Static analyzers will find all possible copies of unbounded data into smaller buffers (especially when the size of the target buffer is easily deduced). It will then report them whether or not every path to that code clamps the input. Which is why this approach doesn't work well in the Linux kernel in 2026.
IIRC they were using a C/C++ compiler front end from EDG to parse C/C++ code to a form they used for the simulation/analysis.
see https://web.eecs.umich.edu/~weimerw/2006-655/reading/bush-pr... for more info.
Microsoft bought Intrinsa several years ago.
One of the articles/papers I recall was that the big problem for PREfix when simulating the behaviour of code was the explosion in complexity if a given function had multiple paths through it (e.g. multiple if's/switch statements). PREfix had strategies to reduce the time spent in these highly complex functions.
Here's a 2004 link that discusses the limitations of PREfix's simulated analysis - https://www.microsoft.com/en-us/research/wp-content/uploads/...
The above article also talks about Microsoft's newer (for 2004) static analysis tools.
There's a Netscape engineer endorsement in a CNet article when they first released PREfix. see https://www.cnet.com/tech/tech-industry/component-bugs-stamp...
Well yeah. There weren't enough "someones" available to look. There are a finite number of qualified individuals with time available to look for bugs in OSS, resulting in a finite amount of bug finding capacity available in the world.
Or at least there was. That's what's changing as these models become competent enough to spot and validate bugs. That finite global capacity to find bugs is now increasing, and actual bugs are starting to be dredged up. This year will be very very interesting if models continue to increase in capability.
Many people with skin in the game will be spending tokens on hardening OSS bits they use, maybe even part of their build pipelines, but if the code is closed you have to pay for that review yourself, making you rather uncompetitive.
You could say there's no change there, but the number of people who can run a Claude review and the number of people who can actually review a complicated codebase are several orders of magnitude apart.

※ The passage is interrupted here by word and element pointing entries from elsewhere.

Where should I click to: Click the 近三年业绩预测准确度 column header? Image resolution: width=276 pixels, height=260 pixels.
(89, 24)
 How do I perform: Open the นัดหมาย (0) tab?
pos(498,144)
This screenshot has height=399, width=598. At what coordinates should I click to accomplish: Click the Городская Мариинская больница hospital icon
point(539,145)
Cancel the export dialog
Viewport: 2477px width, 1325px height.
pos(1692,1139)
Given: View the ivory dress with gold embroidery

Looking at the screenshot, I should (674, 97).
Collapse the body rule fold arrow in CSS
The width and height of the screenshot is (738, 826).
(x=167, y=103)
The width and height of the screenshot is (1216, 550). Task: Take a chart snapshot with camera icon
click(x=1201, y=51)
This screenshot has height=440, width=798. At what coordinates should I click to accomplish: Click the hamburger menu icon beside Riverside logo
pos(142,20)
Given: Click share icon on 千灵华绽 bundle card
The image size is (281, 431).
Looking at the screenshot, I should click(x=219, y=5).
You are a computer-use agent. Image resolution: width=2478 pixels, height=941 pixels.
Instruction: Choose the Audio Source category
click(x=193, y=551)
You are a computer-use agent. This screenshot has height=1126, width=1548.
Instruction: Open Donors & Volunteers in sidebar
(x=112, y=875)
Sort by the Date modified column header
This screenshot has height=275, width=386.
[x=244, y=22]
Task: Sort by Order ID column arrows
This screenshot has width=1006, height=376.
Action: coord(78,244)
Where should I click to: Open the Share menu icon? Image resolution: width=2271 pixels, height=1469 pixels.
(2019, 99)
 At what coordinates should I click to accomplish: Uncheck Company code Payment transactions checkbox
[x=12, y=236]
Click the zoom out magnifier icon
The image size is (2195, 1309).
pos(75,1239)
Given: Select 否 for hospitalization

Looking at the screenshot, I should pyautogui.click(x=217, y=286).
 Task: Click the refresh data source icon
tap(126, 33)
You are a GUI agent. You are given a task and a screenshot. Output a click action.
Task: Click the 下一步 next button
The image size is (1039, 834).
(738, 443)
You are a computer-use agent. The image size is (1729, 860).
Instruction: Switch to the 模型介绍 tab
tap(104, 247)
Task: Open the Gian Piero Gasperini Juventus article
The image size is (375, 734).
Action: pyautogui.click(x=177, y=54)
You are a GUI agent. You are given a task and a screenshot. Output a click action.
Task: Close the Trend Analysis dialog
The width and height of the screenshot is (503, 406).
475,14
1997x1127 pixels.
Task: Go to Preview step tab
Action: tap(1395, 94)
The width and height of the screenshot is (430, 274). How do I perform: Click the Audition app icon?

Will some of them produce bad PRs? Probably. The battle will be to figure out how to filter them at scale.
An avalanche of 0-day in proprietary code is coming.
And yet they didn't (either noone ran them, or they didn't find it, or they did find it but it was buried in hundreds of false positives) for 20+ years...
I find it funny that every time someone does something cool with LLMs, there's a bunch of takes like this: it was trivial, it's just not important, my dad could have done that in his sleep.
If you know what you're doing you can split the code up in smaller chunks where you can look with more depth in a timely fashion.
Horizontally scaling "sleeping dads" takes decades, but inference capacity for a sleeping dad equivalent model can be scaled instantly, assuming one has the hardware capacity for it. The world isn't really ready for a contraction of skill dissemination going from decades to minutes.